Michael Gros is the former Chief Operating Officer of the outreach organization The Atlanta Scholars Kollel. He writes from Ramat Beit Shemesh, Israel. The Teshuva Journey column chronicles uplifting teshuva journeys and inspiring kiruv tales. To read more articles and sign up to receive them via email, visit http://www.michaelgros.com

8 comments on “Putting the Pieces Back Together

  1. Pirkei DeRabbi Eliezer, chapter 17:

    King Solomon realized that the character trait of kindness is important to The Holy One Blessed Be He. So when he built the Temple [in Jerusalem], he included two gates, one for grooms and one for mourners.

    When they saw a man enter through the Gate of Grooms, they said to him:
    May the One who dwells in this house grant you happiness with sons and daughters.

    When they saw a man enter through the Gate of Mourners, they said to him:
    May the One who dwells in this house comfort you.

  2. There is a Sephardic custom to have food (not necessarily lavish) at a shiva house so those visiting the aveilim can make brachot for the aliyah of the neshama. It is considered a big zechut.

    Most of the Sephardim in my community are recent immigrants, but my husband & I are 2nd generation American, so we have a foot in both cultural camps. I have learned not to bring food into an Ashkenazi shiva house, after many people looked at me in horror that I brought nuts or dried fruit.

    That being said, you are still making a shiva call and should act appropriately. I find the party atmosphere at non-observant shivas to be utterly offensive & disrespectful. Ditto the jokes and “celebrations of life” at funerals.

  3. I found it particulary offensive that all of the food at both shiva houses for my grandparents was blatantly treif. I don’t just mean “doesn’t happen to have a hechsher” but treif meat, etc.

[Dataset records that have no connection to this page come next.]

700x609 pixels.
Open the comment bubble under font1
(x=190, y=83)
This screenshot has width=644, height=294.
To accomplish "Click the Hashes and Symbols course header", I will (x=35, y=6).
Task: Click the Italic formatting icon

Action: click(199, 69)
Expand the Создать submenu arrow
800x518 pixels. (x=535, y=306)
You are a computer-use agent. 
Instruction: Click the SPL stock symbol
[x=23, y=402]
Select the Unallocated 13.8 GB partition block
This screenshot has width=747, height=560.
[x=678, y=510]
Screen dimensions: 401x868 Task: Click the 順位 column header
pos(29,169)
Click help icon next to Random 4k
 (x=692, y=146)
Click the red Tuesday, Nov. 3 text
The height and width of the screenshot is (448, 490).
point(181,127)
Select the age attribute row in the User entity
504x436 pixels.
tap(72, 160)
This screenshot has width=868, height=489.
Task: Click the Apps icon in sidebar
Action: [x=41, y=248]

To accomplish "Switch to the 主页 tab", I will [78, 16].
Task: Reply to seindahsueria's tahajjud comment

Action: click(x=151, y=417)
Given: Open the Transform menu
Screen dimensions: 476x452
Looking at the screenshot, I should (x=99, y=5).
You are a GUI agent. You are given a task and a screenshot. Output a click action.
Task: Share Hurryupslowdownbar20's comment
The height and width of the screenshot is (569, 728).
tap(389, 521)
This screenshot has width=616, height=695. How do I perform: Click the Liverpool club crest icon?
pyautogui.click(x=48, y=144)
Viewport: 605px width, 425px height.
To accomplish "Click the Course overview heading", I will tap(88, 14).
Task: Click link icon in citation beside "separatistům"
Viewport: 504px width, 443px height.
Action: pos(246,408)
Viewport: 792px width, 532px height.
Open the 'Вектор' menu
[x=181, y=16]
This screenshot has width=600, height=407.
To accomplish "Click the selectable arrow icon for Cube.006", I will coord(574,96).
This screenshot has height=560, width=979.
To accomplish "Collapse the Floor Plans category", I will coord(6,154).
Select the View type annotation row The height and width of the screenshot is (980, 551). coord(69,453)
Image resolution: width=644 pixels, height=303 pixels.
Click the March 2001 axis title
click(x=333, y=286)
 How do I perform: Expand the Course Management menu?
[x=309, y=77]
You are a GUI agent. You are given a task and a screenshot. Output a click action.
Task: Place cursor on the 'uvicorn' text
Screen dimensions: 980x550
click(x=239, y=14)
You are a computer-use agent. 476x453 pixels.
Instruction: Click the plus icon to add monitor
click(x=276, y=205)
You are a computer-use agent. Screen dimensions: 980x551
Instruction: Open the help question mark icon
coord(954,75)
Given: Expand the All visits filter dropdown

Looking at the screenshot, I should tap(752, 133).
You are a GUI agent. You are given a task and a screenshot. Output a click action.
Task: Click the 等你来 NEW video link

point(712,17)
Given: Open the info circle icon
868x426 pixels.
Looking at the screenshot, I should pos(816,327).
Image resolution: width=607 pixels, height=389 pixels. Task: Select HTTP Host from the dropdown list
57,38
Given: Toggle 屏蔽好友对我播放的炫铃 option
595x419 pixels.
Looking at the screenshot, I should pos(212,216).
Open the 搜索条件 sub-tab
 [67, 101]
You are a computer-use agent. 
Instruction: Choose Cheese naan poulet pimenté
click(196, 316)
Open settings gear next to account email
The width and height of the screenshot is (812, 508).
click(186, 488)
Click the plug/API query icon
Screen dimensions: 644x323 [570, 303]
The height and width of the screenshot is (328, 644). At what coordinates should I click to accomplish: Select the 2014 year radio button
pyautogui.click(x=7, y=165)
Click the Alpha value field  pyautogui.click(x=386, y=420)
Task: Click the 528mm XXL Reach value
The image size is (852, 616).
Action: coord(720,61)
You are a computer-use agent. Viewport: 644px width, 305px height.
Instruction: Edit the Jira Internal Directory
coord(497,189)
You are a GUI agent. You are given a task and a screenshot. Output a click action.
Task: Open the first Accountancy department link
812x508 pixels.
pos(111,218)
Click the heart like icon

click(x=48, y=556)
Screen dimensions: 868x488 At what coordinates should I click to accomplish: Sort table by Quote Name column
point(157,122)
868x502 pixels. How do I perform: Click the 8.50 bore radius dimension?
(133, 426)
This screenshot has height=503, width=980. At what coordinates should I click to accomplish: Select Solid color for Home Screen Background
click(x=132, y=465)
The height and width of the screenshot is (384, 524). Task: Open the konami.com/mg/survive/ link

  4. Albany Jew #1: You should be comforted along with the mourners for Zion and Jerusalem.

    Rav Avigdor Miller zatzal frequently spoke about how we can, so to speak, send “care packages” to give the neshamos of our beloved departed relatives an aliya in Gan Eden, by doing mitzvos and acts of chesed in the names of the deceaaed.

    So do acts of kindness and give Tzedakah in support of Torah learning, or donate to food programs that help poor Jews like Yad Yeshaya or Masbia, all in the name of your beloved father, and it will be like sending bouquets to him in Heaven.

  5. Inspiring story. I really got to see the dichotomy of the two types of shiva when my Dad passed away last month.